This week I was lucky enough to head over to Amsterdam for one of their SDL Tridion User Interface 2012 Bootcamps. This one was hosted by the brilliant Nuno Linhares who showed us all the new interface as well as how to configure and install the product.
The new interface (formerly known as SiteEdit) is an exciting step forward for SDL Tridion and is probably just the first of many steps towards content editors and authors having no need to use the traditional CME interface.
The days of the proxy are over. The new UI is now hosted within the CME. You actually navigate to your staging website, click on the SDL Tridion button and then you are redirected back to the new Tridion UI and the staging website is loaded into an IFRAME:
As you can see in the screenshot above, the UI has the same look and feel as 2011 and includes the ribbon along the top.
RTF Inline Editing
When you go inline edit content, the properties box is attached to the content so there is no need to go back up to the toolbar to format the text:
With the popularity of tablets in the world today, the UI has been created with that in mind and Tridion have tried to keep the popups to a minimum so when you would like to add a piece of content to a page, the content library slides in from the left hand side:
Drag and Drop
If you are adding an image into a rich text field and you haven’t uploaded it into Tridion yet, you can simply drag the image from your computer directly into the library and the UI will create the multimedia component for you. This will either use the schema set on the folder or the default multimedia schema. If the schema has required metadata then the UI will ask the user to enter this information.
Whilst inline editing and you find that you need to edit the metadata of a page or a component, this is possible too:
One handy little feature is that the breadcrumb follows you right the way through to the individual field you are editing:
A few new bits of terminology are introduced in this new release:
Page Types are predefined types of pages that users are allowed to create per Publication. This means that administrators can create sample pages for different sections of their website and when a new page is created using this Page Type then all the information, metadata, components will be cloned, allowing the user to create new pages extremely quickly!
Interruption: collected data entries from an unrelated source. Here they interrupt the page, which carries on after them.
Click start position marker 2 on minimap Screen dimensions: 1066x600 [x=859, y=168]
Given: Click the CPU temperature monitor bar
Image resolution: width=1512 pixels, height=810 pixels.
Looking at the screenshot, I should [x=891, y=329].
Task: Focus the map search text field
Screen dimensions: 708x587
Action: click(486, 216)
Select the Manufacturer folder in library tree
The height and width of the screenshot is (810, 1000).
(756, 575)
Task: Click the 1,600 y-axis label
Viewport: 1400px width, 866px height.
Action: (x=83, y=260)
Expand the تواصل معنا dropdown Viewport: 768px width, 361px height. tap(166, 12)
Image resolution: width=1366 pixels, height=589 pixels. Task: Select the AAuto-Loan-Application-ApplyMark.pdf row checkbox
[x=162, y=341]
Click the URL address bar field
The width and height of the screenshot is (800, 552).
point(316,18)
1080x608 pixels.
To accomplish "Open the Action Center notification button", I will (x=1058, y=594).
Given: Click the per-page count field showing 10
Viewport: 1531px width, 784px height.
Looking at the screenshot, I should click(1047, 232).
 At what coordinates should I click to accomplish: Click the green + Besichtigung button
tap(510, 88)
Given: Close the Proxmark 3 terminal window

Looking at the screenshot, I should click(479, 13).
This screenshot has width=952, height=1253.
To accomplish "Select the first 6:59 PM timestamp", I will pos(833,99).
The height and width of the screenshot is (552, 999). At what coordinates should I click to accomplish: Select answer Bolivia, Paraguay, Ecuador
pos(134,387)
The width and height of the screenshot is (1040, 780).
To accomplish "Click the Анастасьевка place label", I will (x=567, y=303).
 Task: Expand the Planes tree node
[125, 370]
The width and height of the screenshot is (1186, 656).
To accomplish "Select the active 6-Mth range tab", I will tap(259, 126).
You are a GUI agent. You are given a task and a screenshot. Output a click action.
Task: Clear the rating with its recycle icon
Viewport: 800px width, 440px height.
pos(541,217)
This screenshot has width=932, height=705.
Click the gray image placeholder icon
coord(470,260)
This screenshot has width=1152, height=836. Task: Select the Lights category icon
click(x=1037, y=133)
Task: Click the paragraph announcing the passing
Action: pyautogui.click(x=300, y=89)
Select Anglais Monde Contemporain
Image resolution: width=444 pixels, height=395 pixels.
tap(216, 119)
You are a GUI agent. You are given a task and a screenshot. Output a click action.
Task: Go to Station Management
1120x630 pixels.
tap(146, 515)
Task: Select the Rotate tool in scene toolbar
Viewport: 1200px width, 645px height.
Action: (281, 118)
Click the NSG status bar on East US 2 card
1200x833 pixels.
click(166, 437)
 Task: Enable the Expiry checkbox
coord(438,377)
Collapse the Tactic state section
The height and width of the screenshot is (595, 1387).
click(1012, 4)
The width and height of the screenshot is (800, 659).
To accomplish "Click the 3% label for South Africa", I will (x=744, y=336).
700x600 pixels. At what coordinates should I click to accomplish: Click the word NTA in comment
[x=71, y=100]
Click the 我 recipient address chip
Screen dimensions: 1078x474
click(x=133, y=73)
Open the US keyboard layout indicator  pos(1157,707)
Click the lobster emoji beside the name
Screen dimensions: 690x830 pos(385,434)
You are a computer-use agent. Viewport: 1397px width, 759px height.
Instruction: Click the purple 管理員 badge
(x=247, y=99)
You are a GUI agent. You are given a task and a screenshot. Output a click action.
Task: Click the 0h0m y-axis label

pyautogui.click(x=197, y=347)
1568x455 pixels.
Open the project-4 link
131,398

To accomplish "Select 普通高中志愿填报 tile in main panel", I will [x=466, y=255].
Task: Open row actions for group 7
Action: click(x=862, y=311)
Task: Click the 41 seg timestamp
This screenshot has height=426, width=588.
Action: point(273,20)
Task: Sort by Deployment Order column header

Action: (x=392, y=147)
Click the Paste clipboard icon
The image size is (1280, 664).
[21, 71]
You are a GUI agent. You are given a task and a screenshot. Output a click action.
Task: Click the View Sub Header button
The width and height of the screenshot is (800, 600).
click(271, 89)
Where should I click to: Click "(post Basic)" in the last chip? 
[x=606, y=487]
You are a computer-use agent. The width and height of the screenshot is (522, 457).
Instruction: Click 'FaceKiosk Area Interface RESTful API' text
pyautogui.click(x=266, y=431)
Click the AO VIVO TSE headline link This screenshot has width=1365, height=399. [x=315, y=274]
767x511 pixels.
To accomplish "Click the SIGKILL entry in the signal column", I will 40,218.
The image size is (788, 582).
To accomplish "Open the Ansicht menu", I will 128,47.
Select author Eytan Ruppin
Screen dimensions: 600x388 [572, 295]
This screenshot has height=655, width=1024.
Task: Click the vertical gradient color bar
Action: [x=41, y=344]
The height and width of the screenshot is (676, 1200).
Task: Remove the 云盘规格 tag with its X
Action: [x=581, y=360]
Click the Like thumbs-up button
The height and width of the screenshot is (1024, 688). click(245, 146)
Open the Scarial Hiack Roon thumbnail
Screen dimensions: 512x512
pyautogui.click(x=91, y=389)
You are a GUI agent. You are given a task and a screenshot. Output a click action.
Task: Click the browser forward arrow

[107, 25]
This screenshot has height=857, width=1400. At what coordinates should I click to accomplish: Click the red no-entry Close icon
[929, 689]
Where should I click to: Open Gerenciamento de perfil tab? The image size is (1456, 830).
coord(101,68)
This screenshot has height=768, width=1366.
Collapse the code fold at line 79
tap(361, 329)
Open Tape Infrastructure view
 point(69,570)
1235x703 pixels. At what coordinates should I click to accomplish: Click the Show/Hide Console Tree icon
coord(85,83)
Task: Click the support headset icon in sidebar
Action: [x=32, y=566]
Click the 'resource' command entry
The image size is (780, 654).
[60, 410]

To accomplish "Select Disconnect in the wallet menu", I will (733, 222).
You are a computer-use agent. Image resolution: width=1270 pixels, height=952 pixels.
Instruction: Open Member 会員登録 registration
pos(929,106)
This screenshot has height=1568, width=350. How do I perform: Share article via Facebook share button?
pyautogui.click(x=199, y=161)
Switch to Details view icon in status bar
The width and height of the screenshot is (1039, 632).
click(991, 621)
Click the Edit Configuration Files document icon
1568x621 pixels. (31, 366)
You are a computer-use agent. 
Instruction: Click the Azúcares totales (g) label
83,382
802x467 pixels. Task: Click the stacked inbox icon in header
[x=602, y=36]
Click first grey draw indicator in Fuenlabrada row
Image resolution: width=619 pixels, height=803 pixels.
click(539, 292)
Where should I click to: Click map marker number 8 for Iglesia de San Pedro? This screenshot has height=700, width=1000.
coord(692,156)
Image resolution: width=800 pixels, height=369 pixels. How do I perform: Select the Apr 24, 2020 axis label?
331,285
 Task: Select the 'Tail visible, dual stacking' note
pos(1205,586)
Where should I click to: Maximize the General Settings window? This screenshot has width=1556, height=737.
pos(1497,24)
Content Types are predefined Component Presentations that are allowed on specified Page Types. You can define a prototype Component to use along with the Default Component Template that will be used as well as the default storage location. Any new content types added to a page will be cloned based on the prototype Component. You can even auto generate the content name if you want:
Gone are Page Templates and up step Page Layouts. The layout section in the ribbon allows users to change the layout of their page on the fly extremely quickly and with no need for re-publishing the page. The icons for these layouts are all editable within the CME which is great:
Gone are Component Templates and up step Component Layouts. Just like Page Layouts, the layout section in the ribbon allows the user to change the layout of their content on the fly. These icons are also editable in the CME:
Session Preview allows a content editor to quickly edit content across multiple pages without the need to publish their pages each time. As the UI is now integrated with the CME, it instantly knows that the content that is published is different to what is in the CME so by clicking ‘Update Preview’, the updated content is rendered on the fly and does not flood the publishing queue. When work is finished, click “Finish Editing” and this will check all the edited content in and send the pages they exist on to the Publishing queue.
Regions are defined drop zones on a Page that you can lock down to specific Content Schemas and Component Templates and you can also limit the amount of components that are allowed in that Region. This is a great feature that unfortunately only exist in the UI for the time being but fingers crossed this will be added into the CME in the next release too.
The settings of the UI are controlled in the dashboard. There is no need to set this in a separate configuration file:
General Border Settings – These are colour settings for the different borders in the UI which you can change so they do not clash with your websites colour scheme.
Session Preview Settings – This allows you to disable Session Preview and change the Sessions Binary Settings.
Content Type Mappings – This setting allows you to set what content types are available when users create content in the UI per Publication.
BluePrint Context Settings – This allows you to set per Publication where the content will be read/localised/saved and where the pages will be read/localised/saved.
Persona and Footprint
The Preview section of the Ribbon contains interactions with Persona and Session Footprint:
The Persona sections hooks into an Address Book in Audience Manager and allows you to set your current session as a user within Audience Manager. The Session Footprint section which is a really impressive feature allows you to override your current session settings to show how your page would look like under different Browser types, Operating Systems, Language Types, Search Term Referrer etc:
The Architecture of the SDL Tridion User Interface 2012 introduces a new ODATA web service, a new Database and a sprinkle of cross domain magic along with a session token that allows Tridion to track your session information across different domains:
The UI comes with a handy installer and requires some configuration once the base product is installed. Some new Template Building Blocks are required too and an updated script tag is required at the bottom of the pages. SDL Tridion 2011 SP1 and the SP1 Hotfix Rollup is required in order to use it.
As you can tell by this post, there are a lot of fantastic new features. The UI is planned for full release in May and we can’t wait to get our clients to use it.